Server: 354 End data with .

Client: From: "Bob Example" 
Client: To: Alice Example 
Client: Date: Tue, 15 January 2008 16:02:43 -0500
Client: Subject: Test message
Client: 
Client: Hello Alice.
Client: This is a test message.
Client: Your friend,
Client: Bob
Client: .

Server: 250 Ok: queued as 12345

Client: QUIT

Server: 221 Bye

You can see there’s many steps, logging in, specifying who the message should go to, setting up the other headers, and then sending the body (message + attachments).

This is far more chatty than protocols used by Facebook Messenger (MQTT) and WhatsApp (XMPP). Even the HTTP Rest based protocol used by Slack is more concise.

An example of the same message over HTTP would be:


Client:
  POST /send HTTP/1.1
  Host: mail.example.com
  Authorization: dGVzdAB0ZXN0ADEyMzQ=
  Date: Tue, 15 January 2008 16:02:43 -0500
  Content-Type: application/json
  Content-Length: 13
  {
    "from": "bob@example.com",
    "to": "alice@example.com",
    "date": "Tue, 15 January 2008 16:02:43 -0500",
    "subject": "Test message",
    "body": "Hello Alice.\nThis is a test message with 5 header fields and 4 lines in the message body.\nYour friend,\nBob"
  }

Server: 200 OK

There’s no reason the method above couldn’t be used to send email instead.

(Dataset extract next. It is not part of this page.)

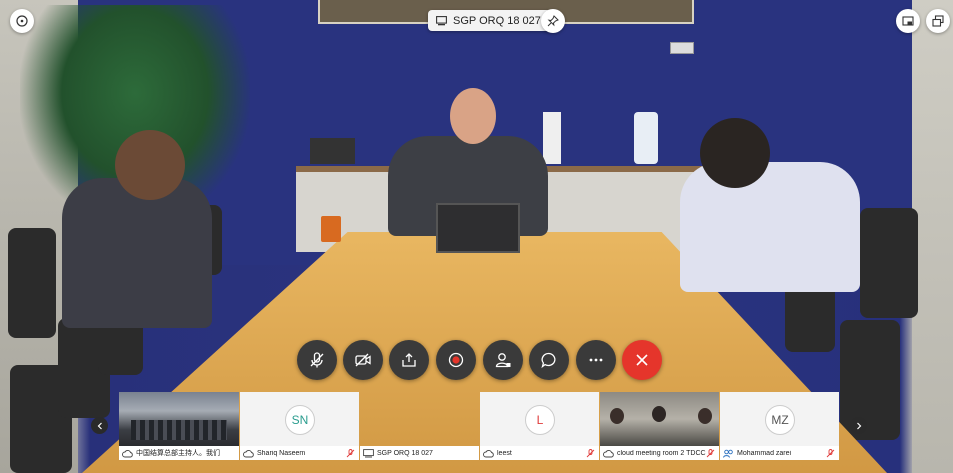 This screenshot has width=953, height=473. Describe the element at coordinates (179, 426) in the screenshot. I see `participant-tile: 中国结算总部主持人。我们` at that location.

Email services like SendGrid and Mailgun already provide APIs using HTTP to instruct them to send email.

The benefit to this approach is, if you’re sending messages to another address from the same provider, it should be just as fast as other messaging systems. But with the added ability to send messages to addresses from another providers using the normal SMTP method.


Conclusion

I believe with the right client app and filtering, email could (once again) become the de facto standard universal messaging service.

To learn more about email and how it works check out the wikipedia page.

I hope this article has been useful and thought provoking.